> [DIRECTIONS FOR THIS TASK]: Lines that contain the string "Collapse" are the ones to list; copy all of them from the records.

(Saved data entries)
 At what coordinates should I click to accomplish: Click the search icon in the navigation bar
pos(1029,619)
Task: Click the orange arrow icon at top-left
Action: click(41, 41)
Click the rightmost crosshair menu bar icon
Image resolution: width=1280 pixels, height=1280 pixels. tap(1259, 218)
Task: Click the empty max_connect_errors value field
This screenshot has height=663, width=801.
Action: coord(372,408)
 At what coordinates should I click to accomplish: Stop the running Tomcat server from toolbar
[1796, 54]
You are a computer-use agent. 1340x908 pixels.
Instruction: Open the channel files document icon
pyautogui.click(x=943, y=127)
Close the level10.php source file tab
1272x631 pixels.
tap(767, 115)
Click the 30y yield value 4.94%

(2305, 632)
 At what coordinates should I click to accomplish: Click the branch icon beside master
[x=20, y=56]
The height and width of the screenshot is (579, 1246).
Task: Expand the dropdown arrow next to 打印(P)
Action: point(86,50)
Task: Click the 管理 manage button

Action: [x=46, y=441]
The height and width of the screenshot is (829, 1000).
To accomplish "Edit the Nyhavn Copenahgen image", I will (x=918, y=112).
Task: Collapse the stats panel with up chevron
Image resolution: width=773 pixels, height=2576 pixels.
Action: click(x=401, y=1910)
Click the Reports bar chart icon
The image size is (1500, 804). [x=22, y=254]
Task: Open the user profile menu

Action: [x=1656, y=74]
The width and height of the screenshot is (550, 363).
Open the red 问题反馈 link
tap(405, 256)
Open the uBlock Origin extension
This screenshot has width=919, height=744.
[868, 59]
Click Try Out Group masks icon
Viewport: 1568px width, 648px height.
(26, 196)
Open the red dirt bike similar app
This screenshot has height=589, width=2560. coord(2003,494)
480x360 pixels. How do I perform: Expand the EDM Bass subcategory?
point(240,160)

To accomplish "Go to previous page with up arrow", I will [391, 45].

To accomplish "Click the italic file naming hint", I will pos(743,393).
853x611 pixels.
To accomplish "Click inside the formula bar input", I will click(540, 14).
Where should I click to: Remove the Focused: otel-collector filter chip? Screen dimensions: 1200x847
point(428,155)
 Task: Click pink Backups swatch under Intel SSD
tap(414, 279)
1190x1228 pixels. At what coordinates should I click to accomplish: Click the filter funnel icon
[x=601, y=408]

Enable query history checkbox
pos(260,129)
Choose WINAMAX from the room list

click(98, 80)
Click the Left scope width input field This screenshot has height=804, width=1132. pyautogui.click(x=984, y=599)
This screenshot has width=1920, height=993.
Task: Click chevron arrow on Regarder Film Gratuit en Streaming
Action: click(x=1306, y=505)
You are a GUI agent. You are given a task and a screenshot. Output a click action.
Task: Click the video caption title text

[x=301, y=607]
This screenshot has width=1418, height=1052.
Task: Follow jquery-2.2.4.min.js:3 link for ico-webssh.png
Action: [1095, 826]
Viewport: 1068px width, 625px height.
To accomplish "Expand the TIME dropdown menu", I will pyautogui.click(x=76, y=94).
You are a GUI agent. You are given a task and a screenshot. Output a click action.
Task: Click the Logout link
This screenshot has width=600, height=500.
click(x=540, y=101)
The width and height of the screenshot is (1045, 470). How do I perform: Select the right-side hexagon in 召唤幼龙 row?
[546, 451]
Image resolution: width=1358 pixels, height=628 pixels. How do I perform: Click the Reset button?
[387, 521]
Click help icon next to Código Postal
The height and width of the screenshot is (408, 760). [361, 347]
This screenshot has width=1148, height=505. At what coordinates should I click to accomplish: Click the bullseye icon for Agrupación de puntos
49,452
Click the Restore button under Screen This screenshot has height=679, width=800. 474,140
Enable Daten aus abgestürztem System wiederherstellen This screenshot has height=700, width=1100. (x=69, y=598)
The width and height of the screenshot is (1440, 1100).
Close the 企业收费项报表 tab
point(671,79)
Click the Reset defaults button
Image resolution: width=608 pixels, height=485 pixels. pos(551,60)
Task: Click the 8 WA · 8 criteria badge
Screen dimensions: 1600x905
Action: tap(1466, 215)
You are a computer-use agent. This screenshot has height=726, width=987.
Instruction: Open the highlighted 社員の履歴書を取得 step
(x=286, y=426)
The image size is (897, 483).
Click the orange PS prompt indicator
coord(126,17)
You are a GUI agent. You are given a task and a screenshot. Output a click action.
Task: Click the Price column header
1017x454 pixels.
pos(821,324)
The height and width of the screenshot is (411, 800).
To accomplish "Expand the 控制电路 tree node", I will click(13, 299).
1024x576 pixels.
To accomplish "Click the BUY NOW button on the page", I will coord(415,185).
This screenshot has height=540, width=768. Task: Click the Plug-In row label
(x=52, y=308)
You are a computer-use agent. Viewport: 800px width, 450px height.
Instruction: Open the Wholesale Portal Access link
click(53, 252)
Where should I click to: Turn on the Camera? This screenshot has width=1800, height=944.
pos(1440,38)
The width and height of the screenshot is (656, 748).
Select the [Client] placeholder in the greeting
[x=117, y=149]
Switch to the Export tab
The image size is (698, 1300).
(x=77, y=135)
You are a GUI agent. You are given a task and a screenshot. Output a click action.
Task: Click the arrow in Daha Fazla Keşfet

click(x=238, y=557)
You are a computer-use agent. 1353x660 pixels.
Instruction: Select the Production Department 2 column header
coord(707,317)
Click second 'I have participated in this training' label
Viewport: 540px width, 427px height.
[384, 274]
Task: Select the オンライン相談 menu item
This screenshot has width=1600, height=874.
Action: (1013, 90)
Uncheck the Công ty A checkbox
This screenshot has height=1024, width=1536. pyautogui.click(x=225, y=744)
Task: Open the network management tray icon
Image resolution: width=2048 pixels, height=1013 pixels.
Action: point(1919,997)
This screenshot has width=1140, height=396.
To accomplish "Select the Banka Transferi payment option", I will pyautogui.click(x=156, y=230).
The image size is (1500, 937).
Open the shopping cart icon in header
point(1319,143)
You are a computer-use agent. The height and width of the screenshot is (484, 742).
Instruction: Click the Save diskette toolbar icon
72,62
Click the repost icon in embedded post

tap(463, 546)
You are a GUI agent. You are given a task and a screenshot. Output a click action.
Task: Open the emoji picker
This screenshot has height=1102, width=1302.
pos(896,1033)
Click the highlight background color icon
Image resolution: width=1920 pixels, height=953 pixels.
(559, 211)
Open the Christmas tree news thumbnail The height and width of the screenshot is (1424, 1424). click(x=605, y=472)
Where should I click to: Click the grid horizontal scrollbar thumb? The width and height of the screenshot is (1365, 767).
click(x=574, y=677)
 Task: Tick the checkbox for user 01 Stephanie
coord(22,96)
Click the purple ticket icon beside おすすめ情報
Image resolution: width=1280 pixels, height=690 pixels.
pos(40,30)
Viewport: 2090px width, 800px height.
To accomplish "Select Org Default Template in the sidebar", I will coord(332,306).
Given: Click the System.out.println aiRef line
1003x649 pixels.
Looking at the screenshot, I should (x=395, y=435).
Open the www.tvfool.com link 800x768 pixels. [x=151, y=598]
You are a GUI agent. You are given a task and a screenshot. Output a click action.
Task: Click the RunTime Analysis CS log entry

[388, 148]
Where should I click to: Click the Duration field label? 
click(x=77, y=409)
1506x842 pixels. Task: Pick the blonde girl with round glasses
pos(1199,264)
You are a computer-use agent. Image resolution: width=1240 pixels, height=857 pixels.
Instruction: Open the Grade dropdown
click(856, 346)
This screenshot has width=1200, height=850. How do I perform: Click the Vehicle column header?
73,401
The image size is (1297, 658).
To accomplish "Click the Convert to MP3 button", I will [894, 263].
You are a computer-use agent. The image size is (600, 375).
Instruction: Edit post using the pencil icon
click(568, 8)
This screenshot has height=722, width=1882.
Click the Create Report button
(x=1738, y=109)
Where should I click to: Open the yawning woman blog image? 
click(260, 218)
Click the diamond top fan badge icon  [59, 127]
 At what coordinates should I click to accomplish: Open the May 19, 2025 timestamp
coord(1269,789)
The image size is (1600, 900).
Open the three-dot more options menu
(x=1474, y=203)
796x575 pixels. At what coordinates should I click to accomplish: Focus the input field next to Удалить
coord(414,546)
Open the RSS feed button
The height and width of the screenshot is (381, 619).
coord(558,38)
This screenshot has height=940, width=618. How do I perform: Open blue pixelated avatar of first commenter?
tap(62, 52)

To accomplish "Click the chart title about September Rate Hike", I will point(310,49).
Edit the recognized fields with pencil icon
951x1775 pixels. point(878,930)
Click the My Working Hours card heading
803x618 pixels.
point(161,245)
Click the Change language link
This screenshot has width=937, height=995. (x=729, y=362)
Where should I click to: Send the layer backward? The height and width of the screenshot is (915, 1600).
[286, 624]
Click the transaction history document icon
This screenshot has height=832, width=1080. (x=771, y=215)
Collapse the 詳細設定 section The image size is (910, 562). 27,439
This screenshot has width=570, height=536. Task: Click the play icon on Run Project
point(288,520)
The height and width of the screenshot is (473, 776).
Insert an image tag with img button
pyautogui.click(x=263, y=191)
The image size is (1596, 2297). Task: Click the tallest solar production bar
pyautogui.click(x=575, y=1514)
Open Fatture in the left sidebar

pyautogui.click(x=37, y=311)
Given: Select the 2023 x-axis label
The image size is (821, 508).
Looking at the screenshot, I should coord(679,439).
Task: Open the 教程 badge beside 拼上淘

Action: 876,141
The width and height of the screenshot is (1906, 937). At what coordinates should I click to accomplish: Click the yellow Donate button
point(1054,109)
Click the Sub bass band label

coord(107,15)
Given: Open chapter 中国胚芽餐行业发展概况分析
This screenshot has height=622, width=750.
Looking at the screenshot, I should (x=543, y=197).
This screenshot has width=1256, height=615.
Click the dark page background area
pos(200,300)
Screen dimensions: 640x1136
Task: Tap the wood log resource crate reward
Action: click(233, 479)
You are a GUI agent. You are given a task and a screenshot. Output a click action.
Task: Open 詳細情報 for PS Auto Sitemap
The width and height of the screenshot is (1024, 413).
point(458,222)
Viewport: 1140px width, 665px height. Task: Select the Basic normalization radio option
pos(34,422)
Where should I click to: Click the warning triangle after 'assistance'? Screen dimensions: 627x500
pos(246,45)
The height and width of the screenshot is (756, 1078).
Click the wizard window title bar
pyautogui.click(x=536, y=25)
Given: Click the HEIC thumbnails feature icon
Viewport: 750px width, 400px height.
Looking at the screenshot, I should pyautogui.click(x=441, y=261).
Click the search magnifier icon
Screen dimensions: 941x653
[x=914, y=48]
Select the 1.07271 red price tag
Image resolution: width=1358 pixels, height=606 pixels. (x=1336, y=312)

> [ANSWER FOR THIS EXERCISE]:
Task: Collapse the stats panel with up chevron
Collapse the 詳細設定 section The image size is (910, 562). 27,439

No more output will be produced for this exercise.